Whichever lines of the entries hold the word "will" should be identified and copied.
● ● ● ●
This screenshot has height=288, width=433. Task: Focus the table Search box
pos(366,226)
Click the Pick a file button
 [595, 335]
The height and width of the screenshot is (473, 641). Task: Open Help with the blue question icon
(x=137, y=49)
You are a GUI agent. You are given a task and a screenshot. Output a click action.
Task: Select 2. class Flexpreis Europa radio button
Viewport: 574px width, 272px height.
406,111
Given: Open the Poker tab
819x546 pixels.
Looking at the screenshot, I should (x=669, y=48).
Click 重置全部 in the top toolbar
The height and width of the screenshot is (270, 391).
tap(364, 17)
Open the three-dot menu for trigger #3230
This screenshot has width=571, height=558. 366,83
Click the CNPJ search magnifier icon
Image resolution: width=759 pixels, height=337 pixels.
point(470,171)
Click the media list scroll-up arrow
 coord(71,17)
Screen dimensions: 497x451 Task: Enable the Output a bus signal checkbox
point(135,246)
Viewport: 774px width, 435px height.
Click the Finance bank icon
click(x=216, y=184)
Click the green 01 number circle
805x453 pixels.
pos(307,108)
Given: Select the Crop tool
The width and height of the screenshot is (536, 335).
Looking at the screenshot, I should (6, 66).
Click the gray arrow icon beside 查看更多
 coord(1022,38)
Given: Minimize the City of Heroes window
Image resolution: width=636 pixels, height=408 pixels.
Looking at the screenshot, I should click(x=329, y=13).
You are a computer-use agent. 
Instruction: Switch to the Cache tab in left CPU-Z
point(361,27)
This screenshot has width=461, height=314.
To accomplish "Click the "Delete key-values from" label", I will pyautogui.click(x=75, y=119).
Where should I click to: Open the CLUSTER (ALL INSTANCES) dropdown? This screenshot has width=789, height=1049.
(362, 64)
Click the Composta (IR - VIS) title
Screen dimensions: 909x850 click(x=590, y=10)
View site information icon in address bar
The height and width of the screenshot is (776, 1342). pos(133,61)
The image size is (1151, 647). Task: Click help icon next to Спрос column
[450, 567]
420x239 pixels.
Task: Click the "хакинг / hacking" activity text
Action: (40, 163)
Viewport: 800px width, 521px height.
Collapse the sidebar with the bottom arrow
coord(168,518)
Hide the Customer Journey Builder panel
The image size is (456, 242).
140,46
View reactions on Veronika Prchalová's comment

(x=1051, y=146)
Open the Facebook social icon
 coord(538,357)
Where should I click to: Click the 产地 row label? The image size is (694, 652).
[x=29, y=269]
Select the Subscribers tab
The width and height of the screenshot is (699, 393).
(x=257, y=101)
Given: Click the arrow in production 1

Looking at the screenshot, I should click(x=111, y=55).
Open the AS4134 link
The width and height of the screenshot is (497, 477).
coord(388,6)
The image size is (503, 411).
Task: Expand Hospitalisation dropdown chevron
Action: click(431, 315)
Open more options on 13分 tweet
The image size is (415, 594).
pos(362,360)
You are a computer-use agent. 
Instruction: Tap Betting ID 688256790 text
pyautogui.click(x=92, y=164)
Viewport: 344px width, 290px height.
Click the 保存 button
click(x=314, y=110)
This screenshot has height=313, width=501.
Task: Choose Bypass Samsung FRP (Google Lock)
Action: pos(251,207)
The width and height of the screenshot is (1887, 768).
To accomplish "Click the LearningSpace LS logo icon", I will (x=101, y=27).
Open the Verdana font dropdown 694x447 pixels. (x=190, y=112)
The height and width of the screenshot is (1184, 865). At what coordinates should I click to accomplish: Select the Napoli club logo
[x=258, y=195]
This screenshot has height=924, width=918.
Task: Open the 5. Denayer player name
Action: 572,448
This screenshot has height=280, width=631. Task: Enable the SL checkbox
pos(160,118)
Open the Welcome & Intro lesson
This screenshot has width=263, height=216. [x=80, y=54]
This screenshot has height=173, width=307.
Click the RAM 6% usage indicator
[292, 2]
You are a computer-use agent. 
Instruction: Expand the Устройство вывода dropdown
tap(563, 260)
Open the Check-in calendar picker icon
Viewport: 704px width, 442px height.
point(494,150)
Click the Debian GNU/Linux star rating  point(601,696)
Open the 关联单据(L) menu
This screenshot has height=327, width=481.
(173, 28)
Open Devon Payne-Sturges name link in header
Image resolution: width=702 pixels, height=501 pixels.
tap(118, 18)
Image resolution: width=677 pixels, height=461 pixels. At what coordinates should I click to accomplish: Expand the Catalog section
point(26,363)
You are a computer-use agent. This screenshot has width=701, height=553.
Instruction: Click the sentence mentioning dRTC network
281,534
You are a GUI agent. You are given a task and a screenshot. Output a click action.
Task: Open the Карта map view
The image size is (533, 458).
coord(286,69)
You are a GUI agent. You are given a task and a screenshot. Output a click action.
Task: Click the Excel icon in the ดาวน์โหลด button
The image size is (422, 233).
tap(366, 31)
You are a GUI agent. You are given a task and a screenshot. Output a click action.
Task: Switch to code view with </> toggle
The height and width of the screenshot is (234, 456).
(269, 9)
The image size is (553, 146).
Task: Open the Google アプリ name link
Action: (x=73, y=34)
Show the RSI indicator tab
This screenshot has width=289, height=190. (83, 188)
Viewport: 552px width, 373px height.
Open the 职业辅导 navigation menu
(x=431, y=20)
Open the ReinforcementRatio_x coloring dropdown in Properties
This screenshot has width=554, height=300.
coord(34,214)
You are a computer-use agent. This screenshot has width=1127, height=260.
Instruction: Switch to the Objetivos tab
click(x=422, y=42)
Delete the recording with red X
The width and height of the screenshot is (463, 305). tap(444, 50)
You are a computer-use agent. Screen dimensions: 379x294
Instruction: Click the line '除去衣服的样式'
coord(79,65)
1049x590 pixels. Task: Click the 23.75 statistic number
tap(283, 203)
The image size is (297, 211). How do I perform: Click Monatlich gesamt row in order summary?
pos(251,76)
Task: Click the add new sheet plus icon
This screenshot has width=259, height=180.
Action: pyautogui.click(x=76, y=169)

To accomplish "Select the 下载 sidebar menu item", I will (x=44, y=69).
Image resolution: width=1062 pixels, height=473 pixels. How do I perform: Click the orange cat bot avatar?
● ● ● ●
TASK SOLUTION »
To accomplish "Click the "Delete key-values from" label", I will pyautogui.click(x=75, y=119).
To accomplish "Click the LearningSpace LS logo icon", I will (x=101, y=27).
To accomplish "Select the 下载 sidebar menu item", I will (x=44, y=69).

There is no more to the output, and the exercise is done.